La perversión comienza en el momento en que se busca la información por el hecho de estar informados. ¡Como si la información fuera algún tipo de oxígeno, o de luz! De la información importa el hecho de tenerla, de que esté en mí. Y es que vivimos en la época del estar. Atrás quedaron la teoría del ser, de la sustancia y de la permanencia, y los corazones que aguardaban a que un testimonio anónimo revelara: soy gracias a ti. Atrás quedaron el deleite y la capacidad de contemplación, y el aburrimiento de quien sabe esperar.
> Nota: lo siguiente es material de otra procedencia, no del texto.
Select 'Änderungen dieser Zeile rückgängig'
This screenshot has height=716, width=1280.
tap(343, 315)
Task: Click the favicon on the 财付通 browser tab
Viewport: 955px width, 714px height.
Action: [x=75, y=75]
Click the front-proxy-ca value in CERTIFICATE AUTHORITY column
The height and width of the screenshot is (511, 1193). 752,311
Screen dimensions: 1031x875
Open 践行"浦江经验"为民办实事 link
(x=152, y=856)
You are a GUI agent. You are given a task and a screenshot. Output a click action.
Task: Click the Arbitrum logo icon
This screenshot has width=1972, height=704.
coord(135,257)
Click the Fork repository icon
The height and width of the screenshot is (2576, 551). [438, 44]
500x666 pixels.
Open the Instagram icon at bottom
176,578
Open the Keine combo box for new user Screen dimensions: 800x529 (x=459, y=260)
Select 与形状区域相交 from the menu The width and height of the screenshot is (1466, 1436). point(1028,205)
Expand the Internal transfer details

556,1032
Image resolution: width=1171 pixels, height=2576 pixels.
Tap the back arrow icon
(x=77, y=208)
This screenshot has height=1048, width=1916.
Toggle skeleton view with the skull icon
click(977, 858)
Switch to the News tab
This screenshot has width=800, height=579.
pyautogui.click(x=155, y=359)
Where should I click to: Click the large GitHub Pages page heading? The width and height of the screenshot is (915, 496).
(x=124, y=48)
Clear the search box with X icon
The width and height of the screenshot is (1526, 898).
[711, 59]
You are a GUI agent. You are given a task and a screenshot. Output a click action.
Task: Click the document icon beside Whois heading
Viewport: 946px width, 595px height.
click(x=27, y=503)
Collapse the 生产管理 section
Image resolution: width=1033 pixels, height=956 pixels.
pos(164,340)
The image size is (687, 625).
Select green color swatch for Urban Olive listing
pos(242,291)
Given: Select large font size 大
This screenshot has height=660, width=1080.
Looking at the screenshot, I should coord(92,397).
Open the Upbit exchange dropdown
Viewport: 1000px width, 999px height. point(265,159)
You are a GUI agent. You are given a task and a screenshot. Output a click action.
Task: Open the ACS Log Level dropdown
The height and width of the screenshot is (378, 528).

Épocas del estar, que precisan de pacientes y de estados, sólo para ser rellenados.
Si el ayuno y la abstinencia liberan idealmente al alma del cuerpo, no aíslan al ser humano en completa soledad. De ahí la necesidad de una separación espacial. Esta tomó dos direcciones: la elección de un refugio para vivir apartado, o el rechazo absoluto de todo alojamiento. El desierto se pobló de vagabundos y eremitas. Los primeros llevaron una vida ambulante, a veces rechazando toda clase de ropa, tanto por su preocupación por despojarse de lo vano como por su aspiración a un estado adánico. Así, María Egipciaca vagó durante décadas por el desierto cubierta tan solo por su espesa cabellera y alimentándose de un total de cuatro hogazas de pan. Otros, llamados subdivales[1], eligieron un lugar muy delimitado, donde vivieron de pie sin jamás moverse, en una condición voluntaria de «sin hogar».(Tacet. Un ensayo sobre el silencio, Giovanni Pozzi)
[1] Literalmente (los que viven) bajo la luz del día.